ALAS,
UNITED
United
Airlines announced Chapter 11 bankruptcy Monday, December 9, 2002.
That day in airline history will surely be bookmarked as the definitive
moment that changed everything in American commercial aviation.
But, as the slippery financial slope
accelerated the parent airline into uncharted territory for the
first time in 75 years, United Worldwide Cargo let it be known that
for its part from now and into the future, (and beyond), it’s business
as usual.
UAL Cargo Vice-President Roger Gibson
told Air Cargo News:
“Cargo has been a solid performer.
During the second quarter we assumed control of operations at a
dozen additional cargo transfer facilities in North America to insure
our standard of service that our customers demand.
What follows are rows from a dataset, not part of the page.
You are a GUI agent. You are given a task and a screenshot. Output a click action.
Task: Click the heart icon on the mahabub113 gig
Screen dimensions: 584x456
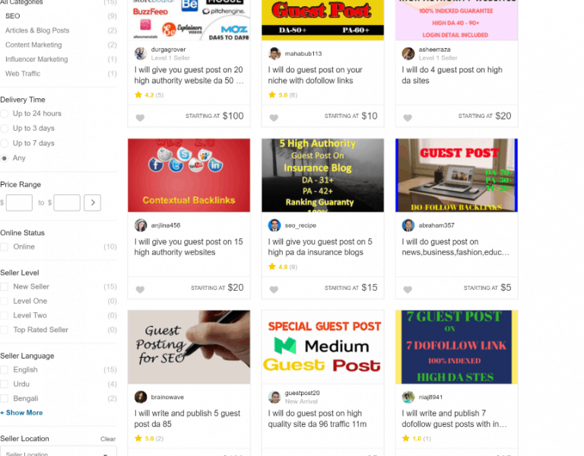pyautogui.click(x=274, y=118)
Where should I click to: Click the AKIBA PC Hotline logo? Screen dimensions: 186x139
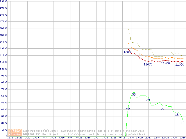pyautogui.click(x=15, y=132)
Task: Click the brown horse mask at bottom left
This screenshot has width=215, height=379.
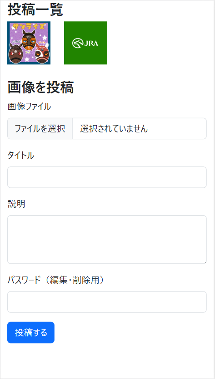Action: [x=16, y=53]

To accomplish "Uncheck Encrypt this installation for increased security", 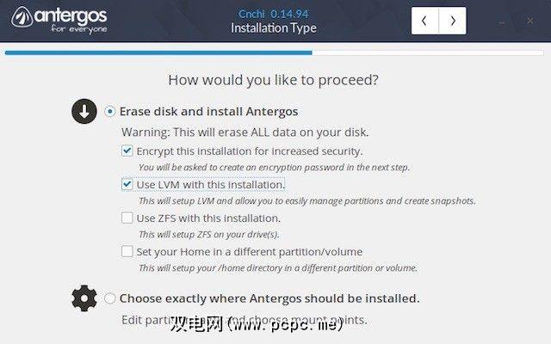I will click(127, 151).
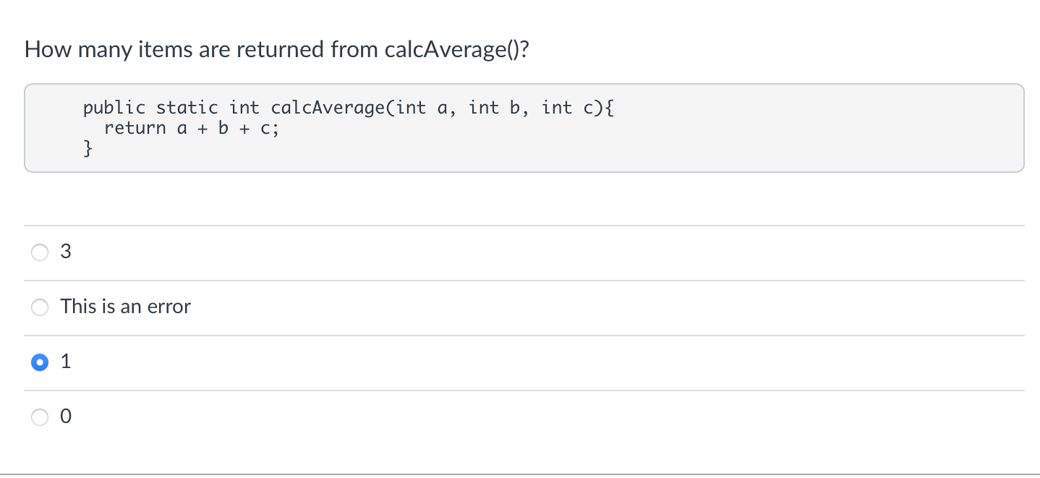Click the "This is an error" answer label
Screen dimensions: 1040x478
pos(126,307)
While revenue
went up during the quarter, by 6% we were especially pleased just
recently to score a record 8.1 million ton mile day, our best since
9/11.
“We understand the challenge our cargo
product and airline faces ahead. Yet cargo reliability has never
been higher. While there is always room for us to do better in air
cargo, we will maintain our service delivery and full product lines
as we look for ways to better serve our customers and service partners.”
UAL Cargo serves 134 destinations
in 34 countries with 1,000 flights daily. More information at www.unitedcargo.com.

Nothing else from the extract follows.